What you will do: Begin your copy at the line that holds "Task: Click the blue CMA Report Colour swatch" and carry it through the final line of the data, writing out each line exactly and omitting pictures.

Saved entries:
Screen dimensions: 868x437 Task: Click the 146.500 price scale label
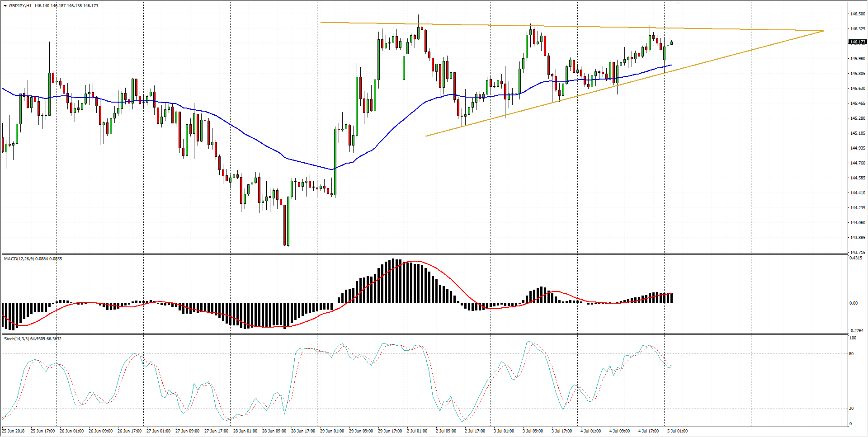tap(858, 14)
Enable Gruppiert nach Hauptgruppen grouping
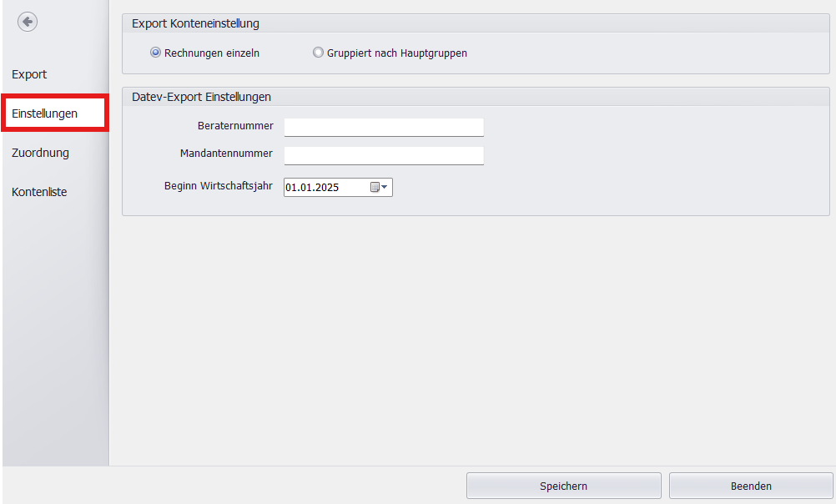Screen dimensions: 836x504 318,53
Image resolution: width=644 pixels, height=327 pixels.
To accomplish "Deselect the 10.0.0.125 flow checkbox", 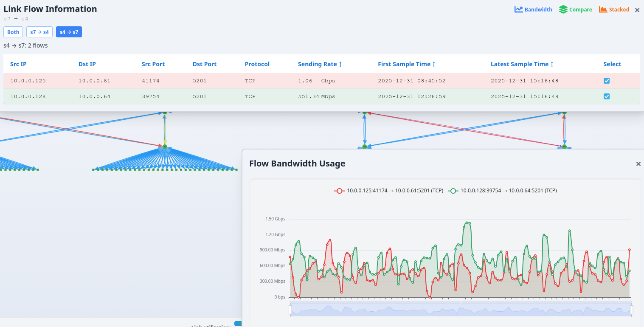I will click(606, 80).
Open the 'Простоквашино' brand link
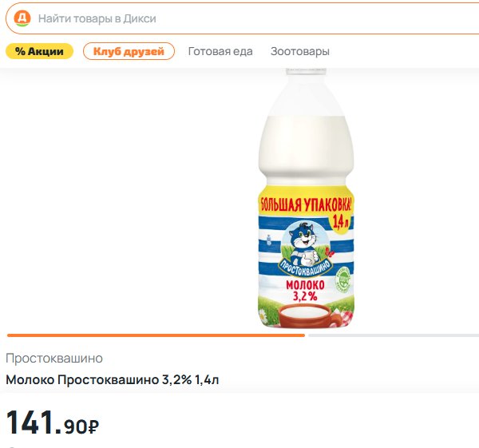The height and width of the screenshot is (448, 479). pos(54,358)
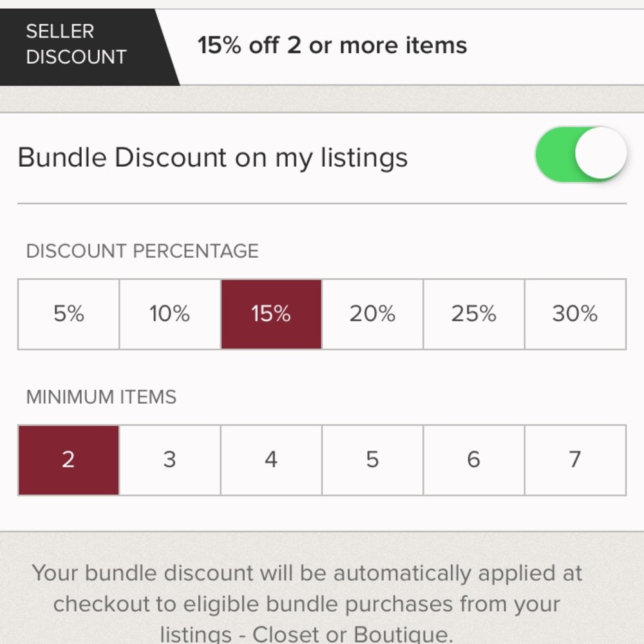Choose 5 minimum items for the bundle
644x644 pixels.
pyautogui.click(x=372, y=460)
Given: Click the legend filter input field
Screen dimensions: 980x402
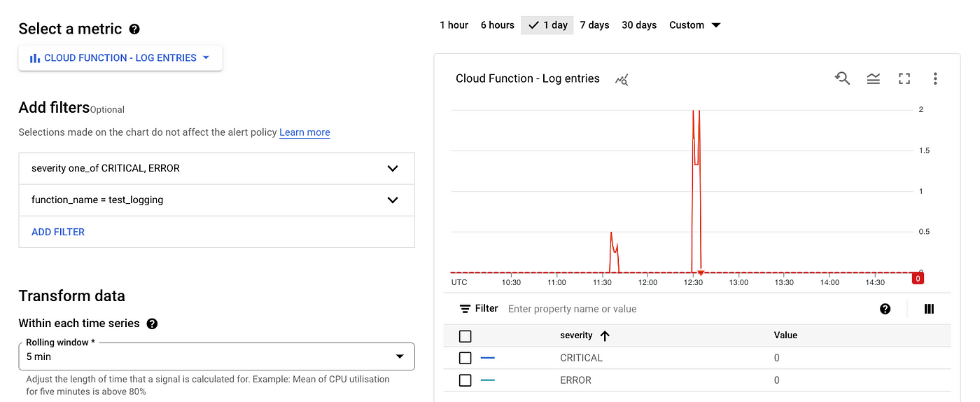Looking at the screenshot, I should (x=686, y=309).
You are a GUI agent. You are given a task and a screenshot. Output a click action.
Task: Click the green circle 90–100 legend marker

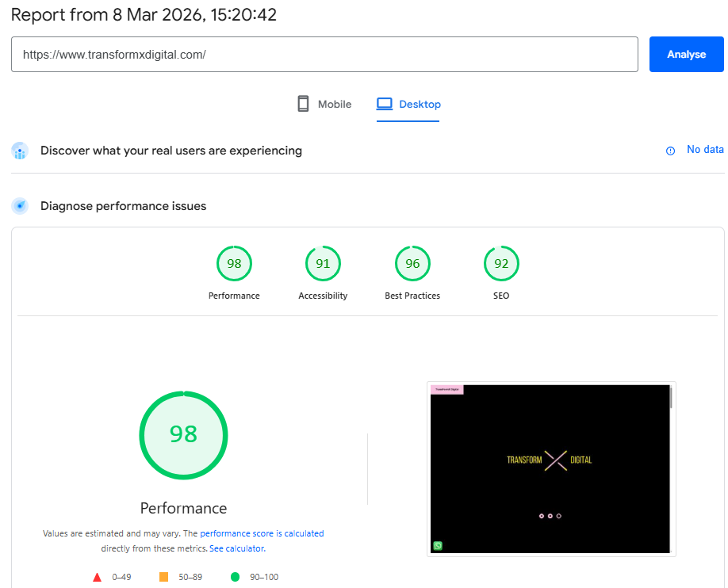(x=234, y=577)
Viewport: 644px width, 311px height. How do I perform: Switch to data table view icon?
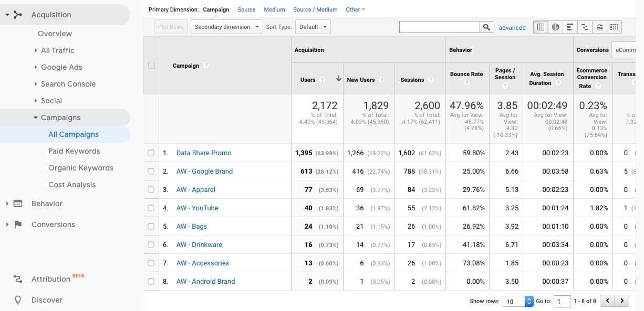point(541,27)
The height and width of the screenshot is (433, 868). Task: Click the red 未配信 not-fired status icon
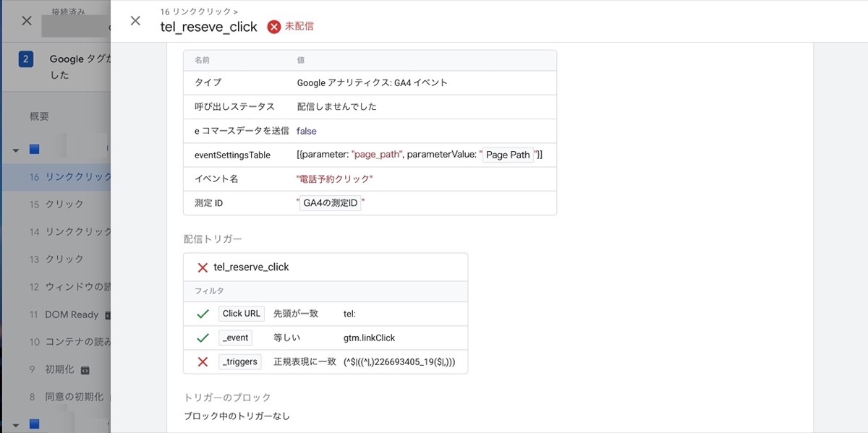(x=274, y=27)
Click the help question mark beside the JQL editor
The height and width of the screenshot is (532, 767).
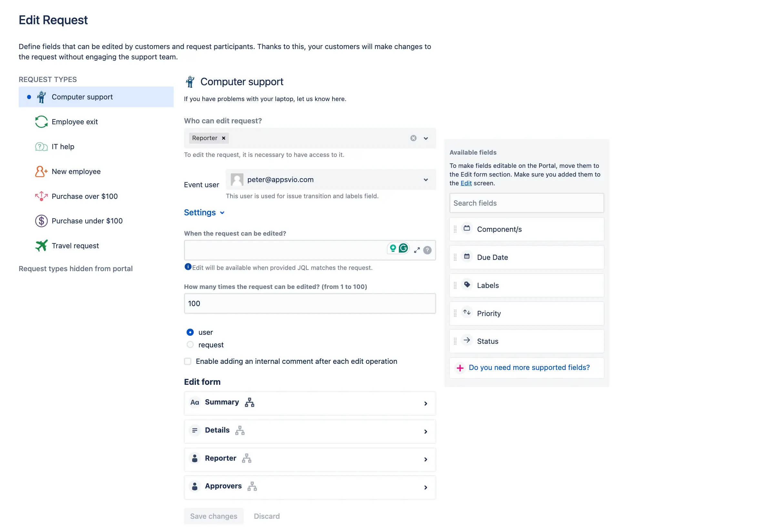(x=428, y=250)
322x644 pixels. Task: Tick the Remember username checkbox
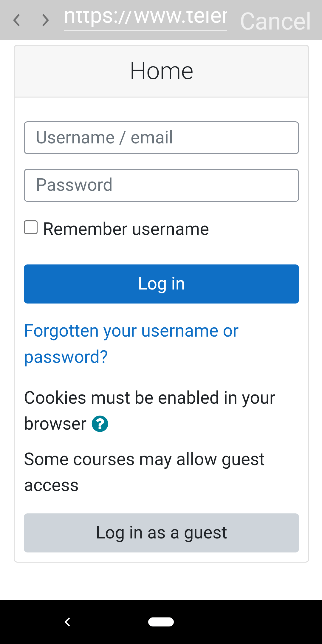[x=31, y=227]
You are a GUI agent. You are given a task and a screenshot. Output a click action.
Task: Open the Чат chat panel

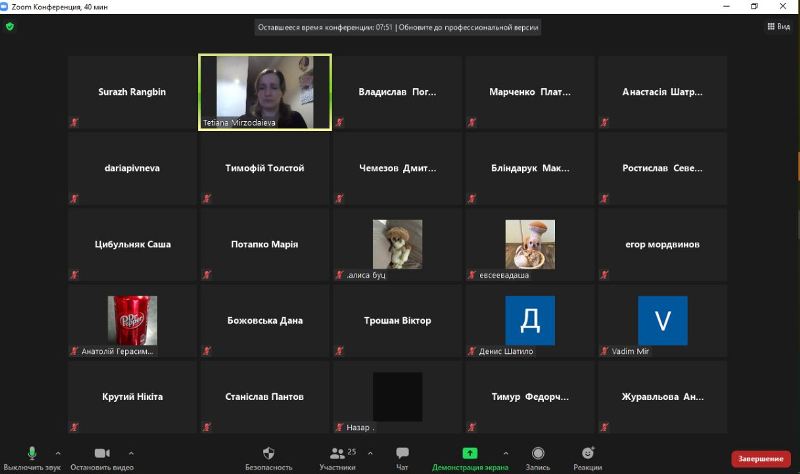tap(402, 454)
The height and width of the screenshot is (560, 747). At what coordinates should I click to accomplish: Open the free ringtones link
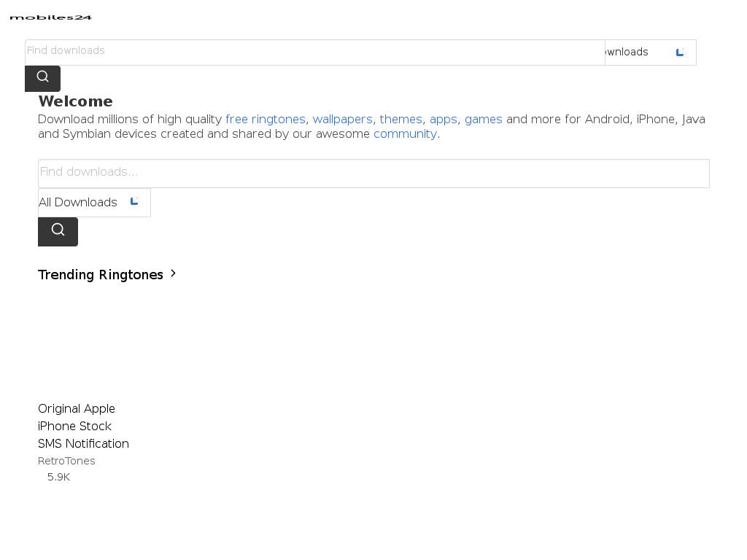click(x=266, y=120)
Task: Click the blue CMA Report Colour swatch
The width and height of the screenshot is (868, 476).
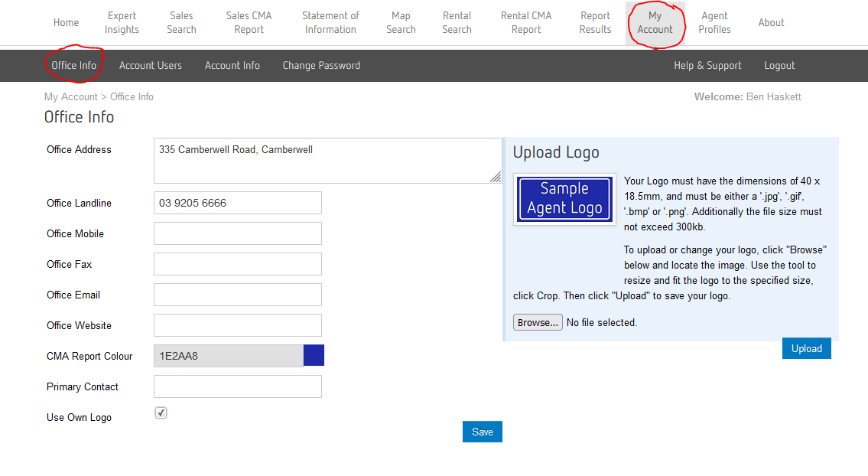Action: tap(314, 356)
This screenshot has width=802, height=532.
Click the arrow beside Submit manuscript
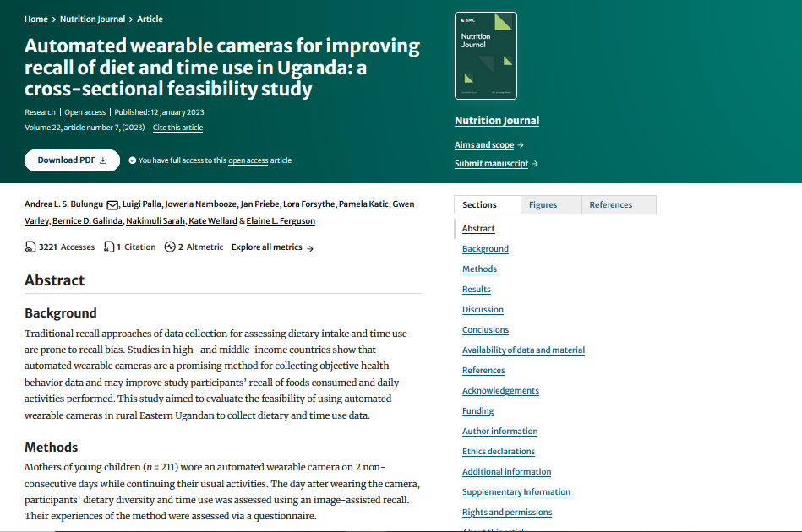pyautogui.click(x=535, y=164)
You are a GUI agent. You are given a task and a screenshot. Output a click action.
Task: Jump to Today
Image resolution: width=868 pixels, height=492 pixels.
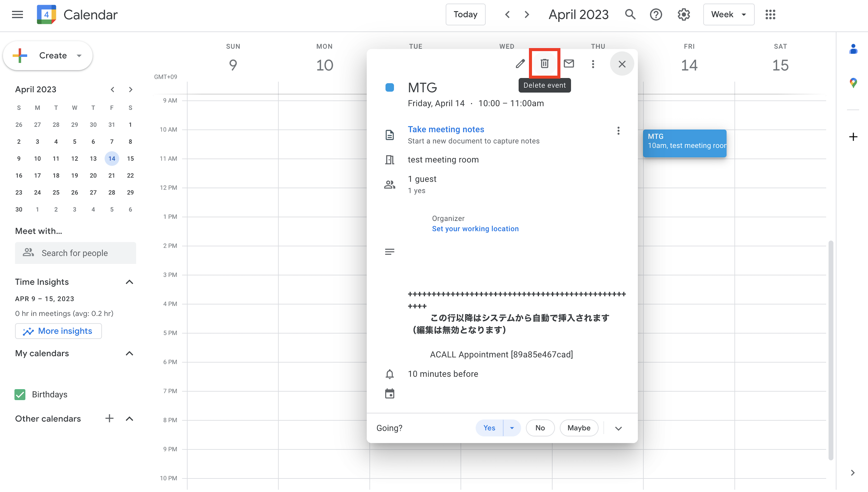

Solution to the problem:
Task: Click the blue CMA Report Colour swatch
The width and height of the screenshot is (868, 476).
Action: tap(314, 356)
This screenshot has width=802, height=532.
Click the arrow beside Submit manuscript
pyautogui.click(x=535, y=164)
You are a GUI agent. You are given a task and a screenshot. Output a click action.
Task: Jump to Today
Image resolution: width=868 pixels, height=492 pixels.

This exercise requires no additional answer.